Talk to the wife DIRECTLY.

Just oral huh? Is he an automatic pilot?

Does it really matter what orifice he stuck it in???

You name it they did it.


----------



## stevehowefan (Apr 3, 2013)

Hockey, you alluded to your wife being beautiful. Now, I don't know you or your wife. But could it be, possibly, that you're holding on to something that isn't there, and that you're willing to forgive something so egregious, simply because she's very attractive? Sincere question.


----------



## Graywolf2 (Nov 10, 2013)

Hockey44 said:


> She finally admitted that she had been seeing him for 2-3 months. He would come over after work with her because she knew I get home about and hour or so after her...She admits to giving him oral.
> 
> We have sex at least twice a week. She's never had a high sex drive and she's not overly affectionate. I do have a high sex drive ]


The good news is that she’s no longer giving the OM a BJ right before you come home from work. Now she has time to make you a sandwich. Tell her that because you are her husband you not only deserve a BJ every day like the OM but also a sandwich and a beer. 

Even better, that won’t get her pregnant. NEVER have kids with her.

Did she kiss you when you got home from work?

****The only thing the OM may have told his wife is: "Some crazy man thinks I'm having an affair with his wife."****


----------



## Dyokemm (Apr 24, 2013)

"I understand that I should be pissed, and I am, but I want to see if we can work it out."

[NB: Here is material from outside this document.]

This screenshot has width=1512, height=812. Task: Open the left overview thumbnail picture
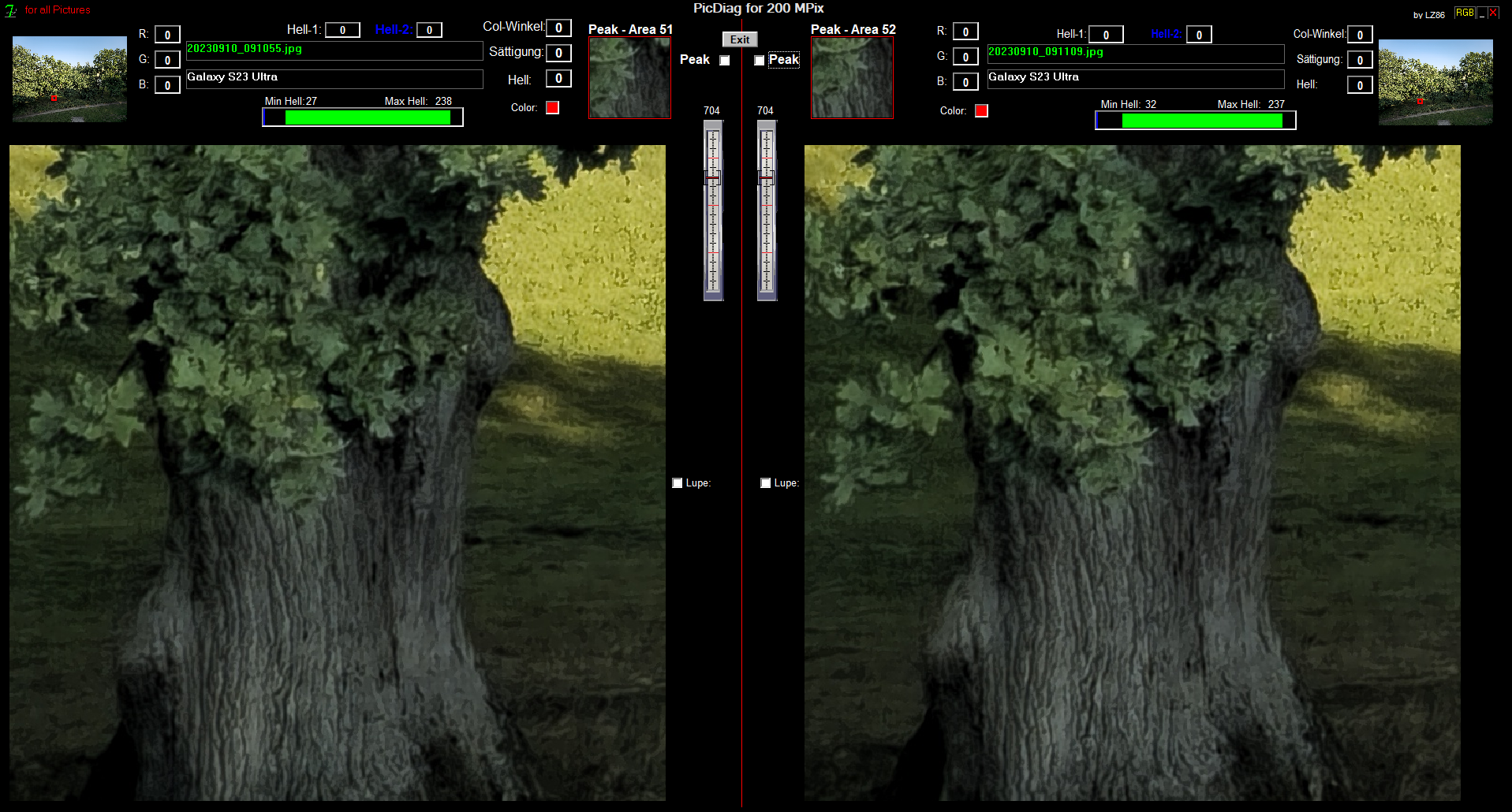pos(69,79)
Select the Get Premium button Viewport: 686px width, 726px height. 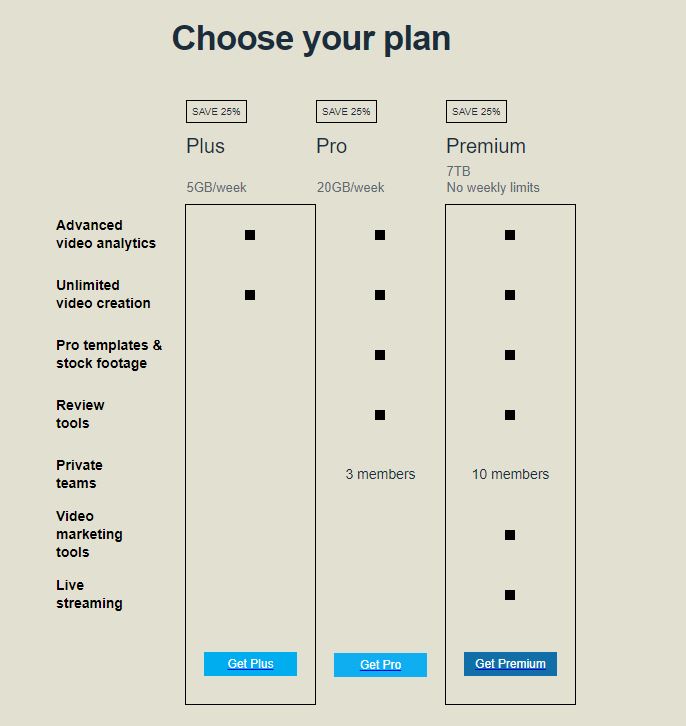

I understand this, BUT I would warn you that rushing to put this behind you and 'fix' the M before you know the true extent of her betrayal, and have ensured the A is exposed to OMW will prove to be a losing formula for you.

Expose the A to OMW, both your families, and all of your friends.

Schedule a polygraph...tell her that if she fails in any part about the extent of this A or what she has done, you will file for D immediately.

If she has anything to confess, she better get it done BEFORE she fails that poly.

Tell her you will not live with a WW who continues to lie to you.

Since you want to R, I think you should expose them at work as well and tell her to find a new job.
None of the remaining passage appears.